Search the entries below for the word "screenshot", then copy each line in which it is found.

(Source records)

[Start of Attachment]

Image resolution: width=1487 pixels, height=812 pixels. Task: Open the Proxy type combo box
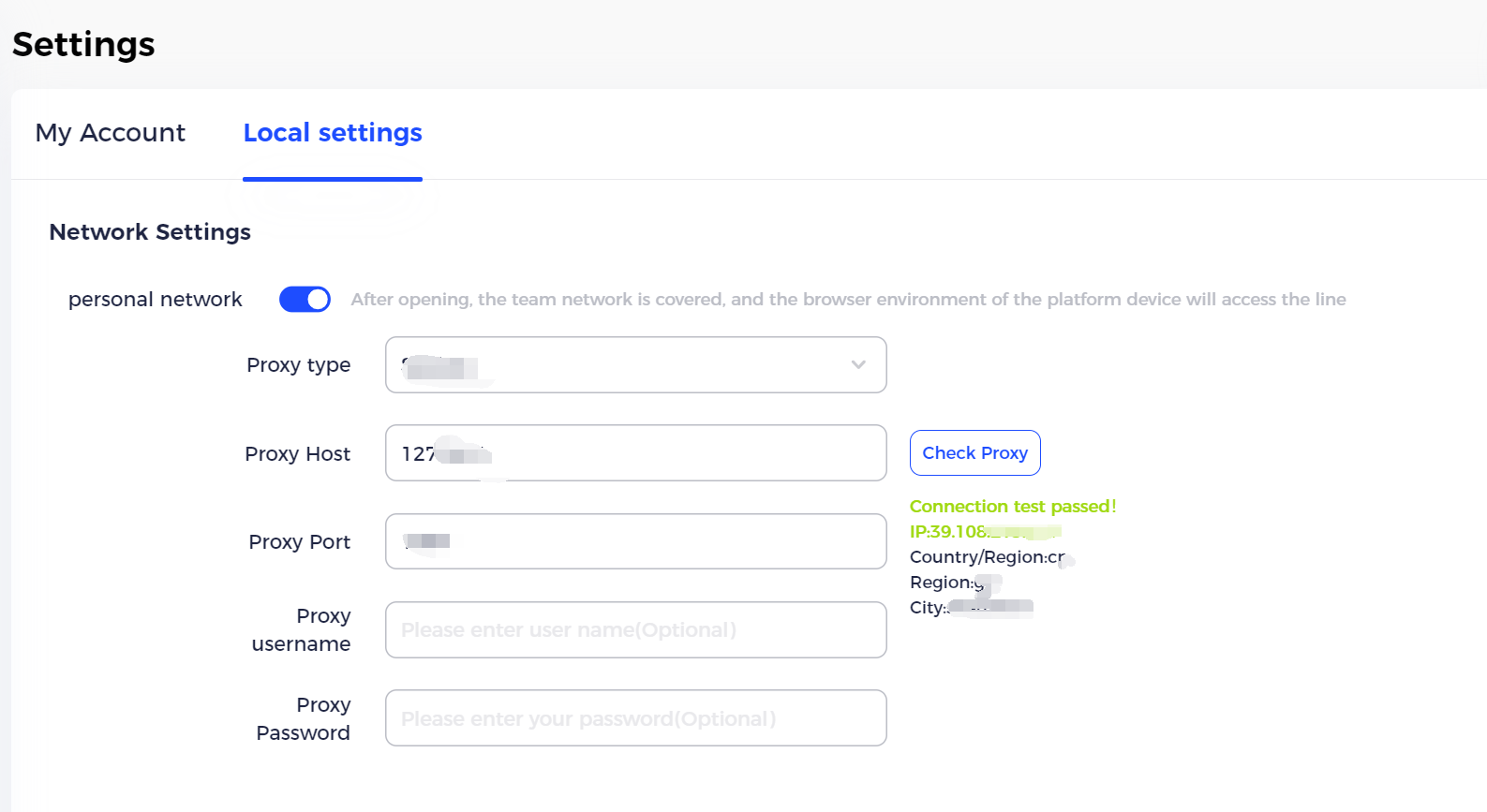click(x=635, y=364)
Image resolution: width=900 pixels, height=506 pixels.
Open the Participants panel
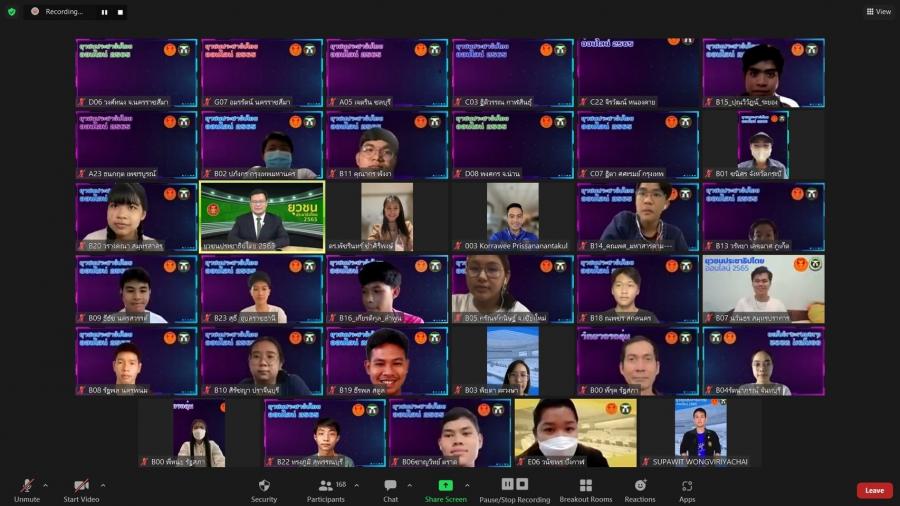tap(325, 489)
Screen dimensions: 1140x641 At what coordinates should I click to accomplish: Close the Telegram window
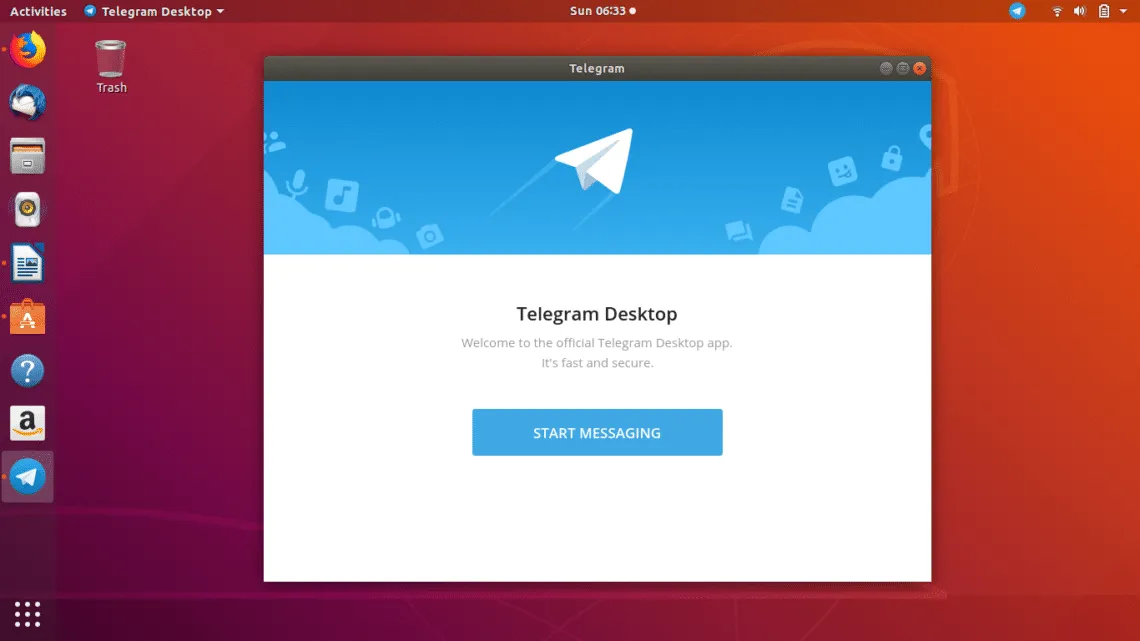919,68
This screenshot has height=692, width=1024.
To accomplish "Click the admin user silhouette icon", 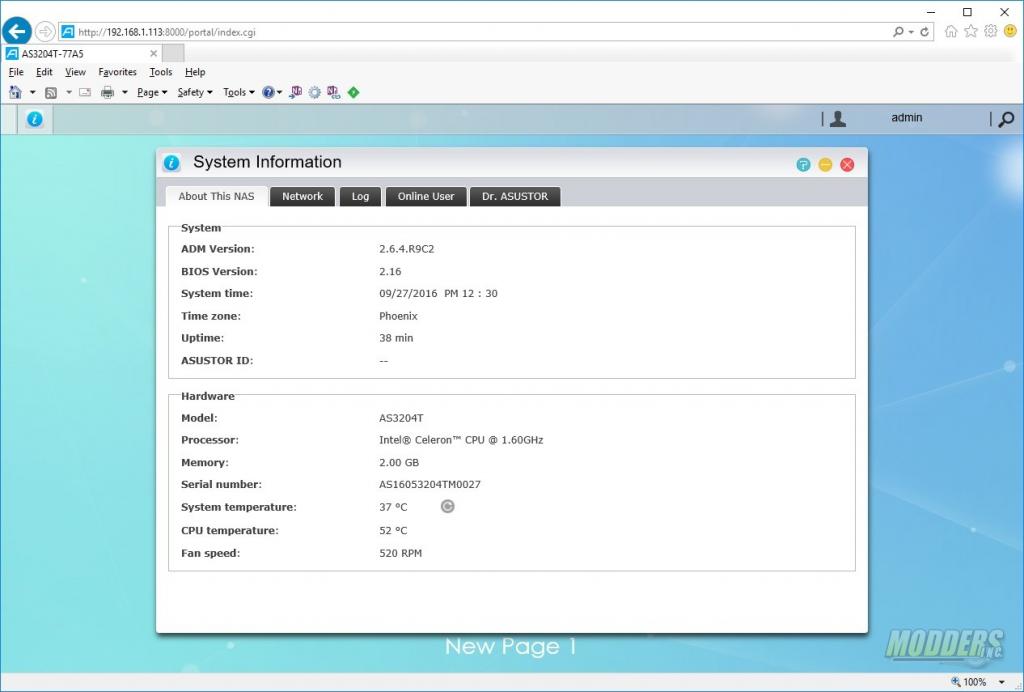I will point(838,119).
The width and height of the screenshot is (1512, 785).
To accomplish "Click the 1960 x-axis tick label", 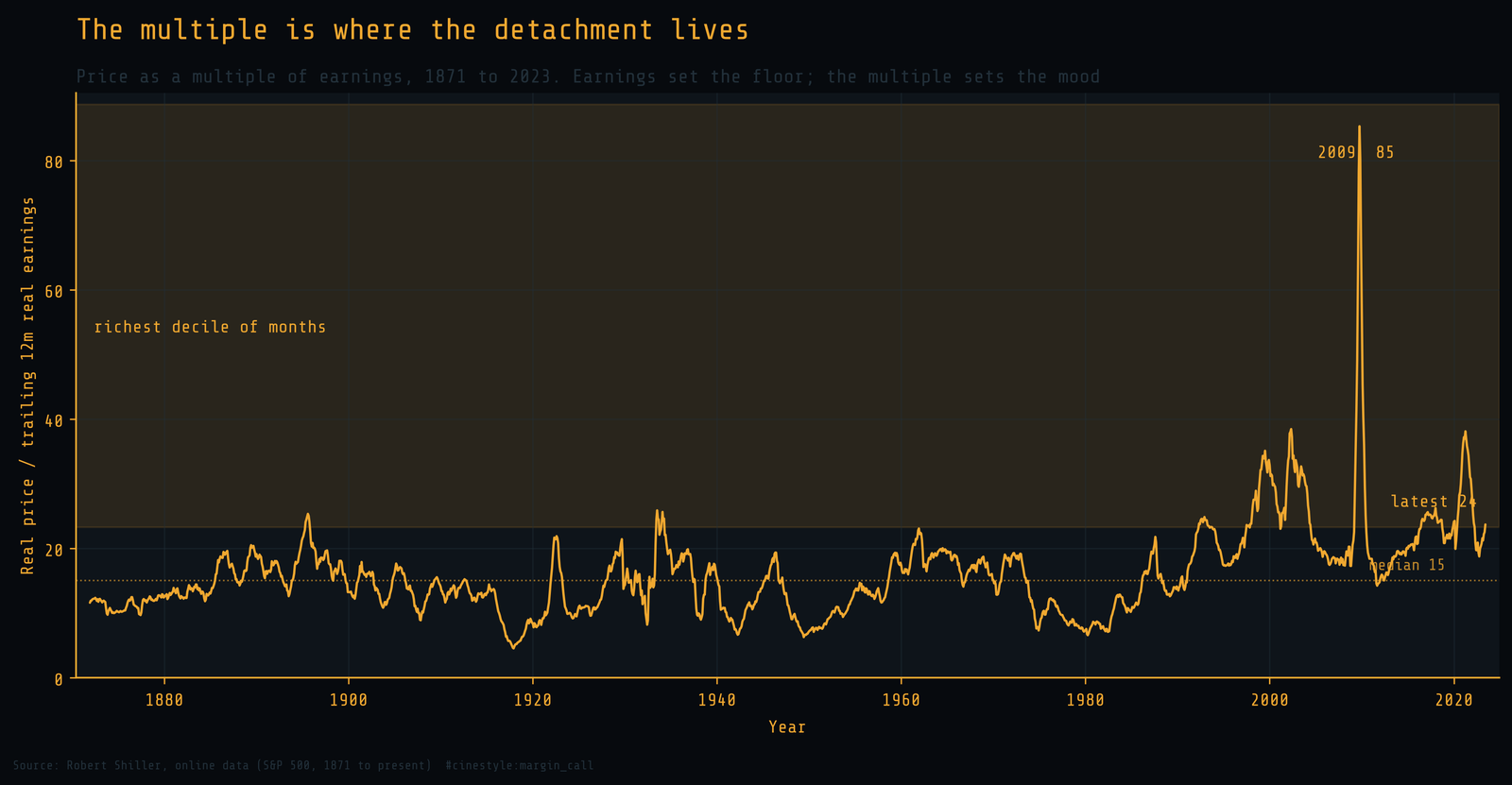I will click(901, 700).
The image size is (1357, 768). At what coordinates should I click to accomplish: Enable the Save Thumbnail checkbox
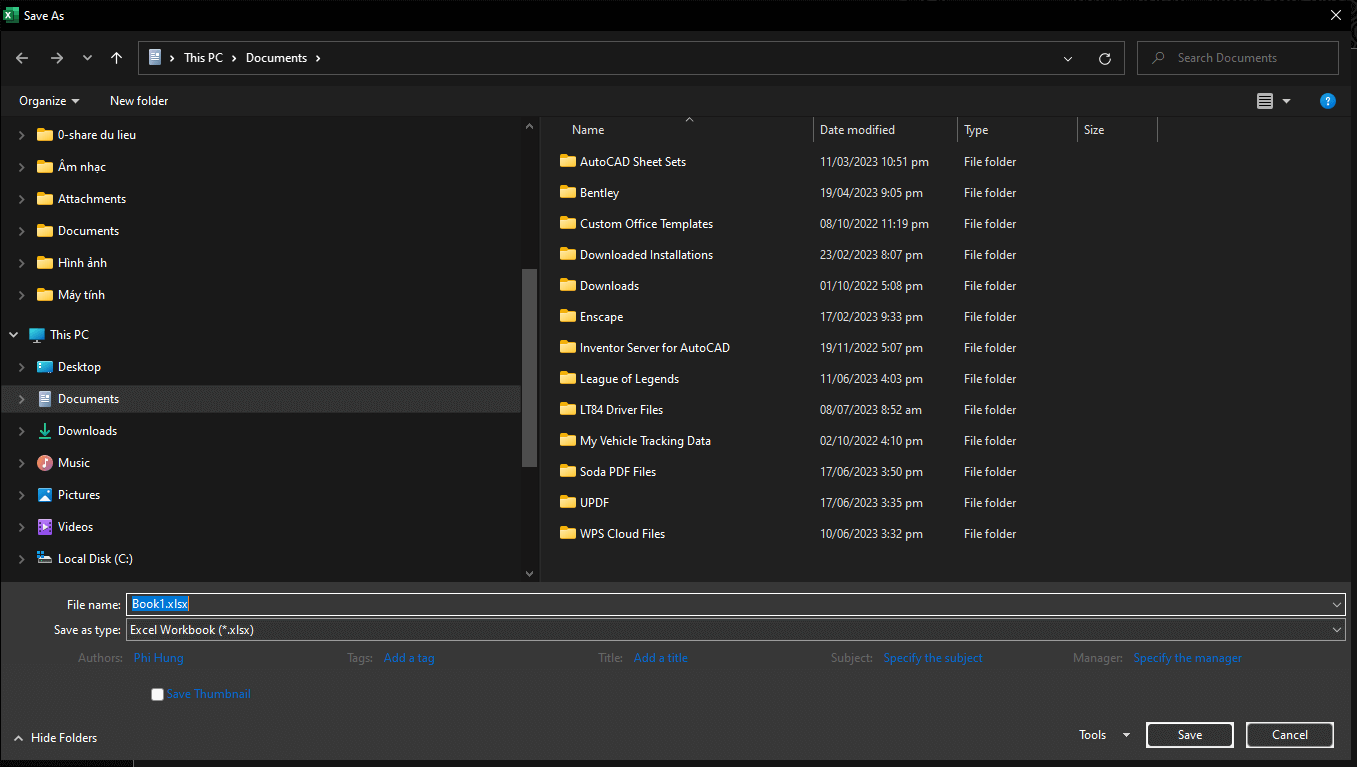point(157,694)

[End of Attachment]

_Answer box_
This screenshot has height=692, width=1024.
The width and height of the screenshot is (1512, 785).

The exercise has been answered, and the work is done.